I think you hit on a really important point, which is how we think about our investment lens. Our goal, whether in the U.S. or anywhere else, is can they be the leading company? That’s the advantage of software. If you’re building a consumer company, you might be more localized. If you’re doing delivery or ride hailing, that’s a much more localized fight and what you do in one city doesn’t really scale. In software, that’s not the case. So one of the questions we ask ourselves when making an investment is, does the founder want to build the best company globally, or the best company in their market? If they want to build the best company in their home market, that’s less a fit for us. You really have to be global.
If you look at the Salesforce success story, 20-plus years in the making, we started in the U.S., but obviously became very international in our customer base. It used to be U.S. based companies expanding into other parts of the world. What is happening now — companies outside the U.S. are expanding into the U.S. with that global ambition.
The big news last week was Adobe’s $20 billion acquisition of Figma. What does that deal say about the current state of the market for exits?
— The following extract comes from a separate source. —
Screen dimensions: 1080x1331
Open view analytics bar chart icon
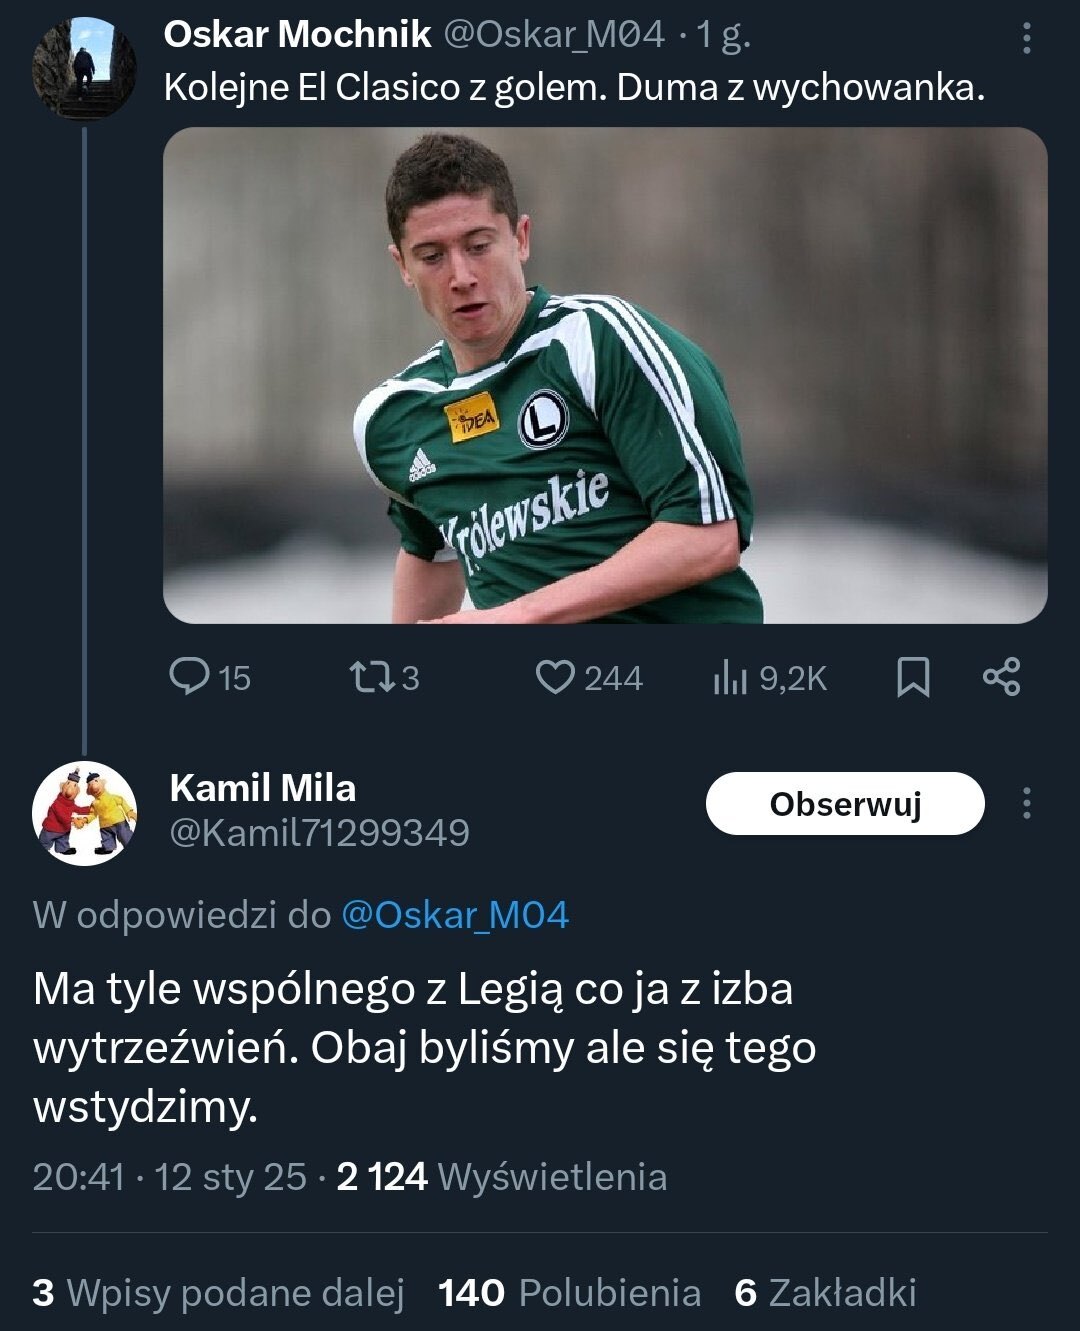pos(730,678)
In our experience, the best founders are not really looking for when their company’s gonna exit. They’re mission driven and want to build a company for the ages. Of course, sometimes an opportunity presents itself where the founder needs to make a decision about, “Hey, do I keep going as an independent company? Or do I join forces or go public?” And that’s a very personal decision for the founder and the board. To me, it really validates the opportunity in software. The Figma acquisition is the second largest in software history, and it was one of the highest multiples ever paid. I think it speaks to playing the long-term view. It’s a great validation point, despite all the uncertainty that we’re in.
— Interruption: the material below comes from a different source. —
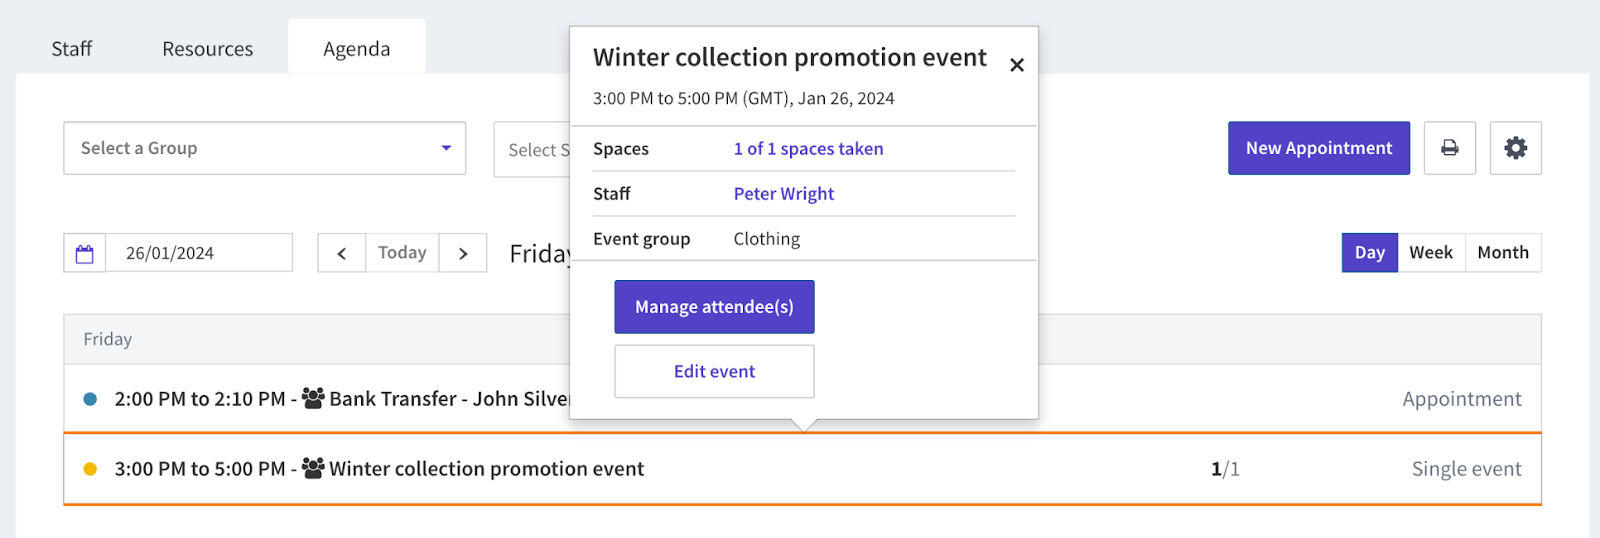Open the calendar date picker icon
You wrote a blog post looking back on 2021 and talked about how it was really a stellar year for cloud companies. That they blew past records across metrics like adoption, growth rates, customer deployments, year over year growth, revenue, etc. Do you think those growth trends have continued this year, or has 2022 been different?
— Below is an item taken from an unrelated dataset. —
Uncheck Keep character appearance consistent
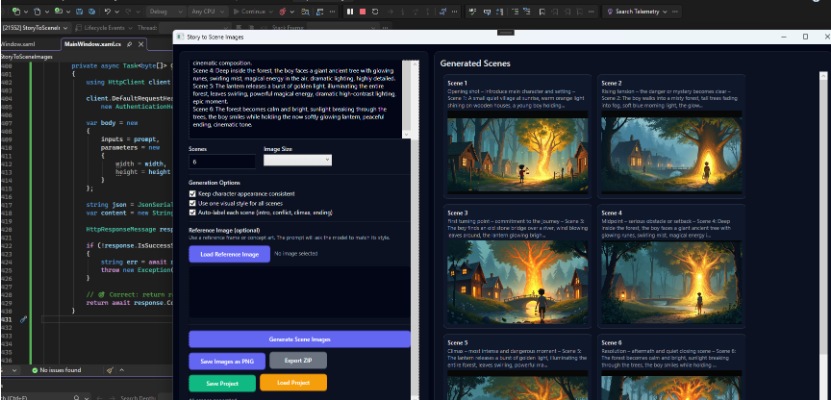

There has been less funding activity, but I think the innovation opportunity doesn’t go to sleep. I think that’s been the most exciting thing for me this year. Great entrepreneurs are still going to start companies. We’re seeing that still happen. We’re still investing, and we’re still very much open for business, where we’ve invested both in new companies and in our existing portfolio.
CIOs are thinking about their spend on software, even in this environment, and it’s still growing tremendously. In the next five years, the cost penetration is going up significantly. There’s still so much growth in cloud. Sometimes it’s easy to forget how much of IT spend is still on premise, and how we’re still in this massive generational technological shift to the cloud.
Are there certain industries within cloud that you think present the biggest opportunities?
There are four themes that I would highlight. No. 1 is security. Security continues to be incredibly top of mind for every consumer, given the number of applications they need to secure in their environment, that need just keeps growing. And we’re all working from home. That adds a whole new level of complexity of what you need to think about as a CSO.
No. 2 is automation. The CFO is becoming the new CIO in some ways. CFOs are really focusing on spend and what’s the ROI for things that can drive better utilization and things that can drive better customer service at scale with less.
The third one is a focus on vertical specific applications. Whether it’s education or other types of services. A great example is Genesis which is focused on the financial services industry.
The last one is health and well-being. As we all make sense of this new reality of what the new normal looks like, there are other challenges. Better Up, for example, is about mentorship, and there are others around mental health and real challenges that companies are facing when it comes to their workforces and making healthy people productive. Another broad trend is probably the future of work and how employees do their jobs.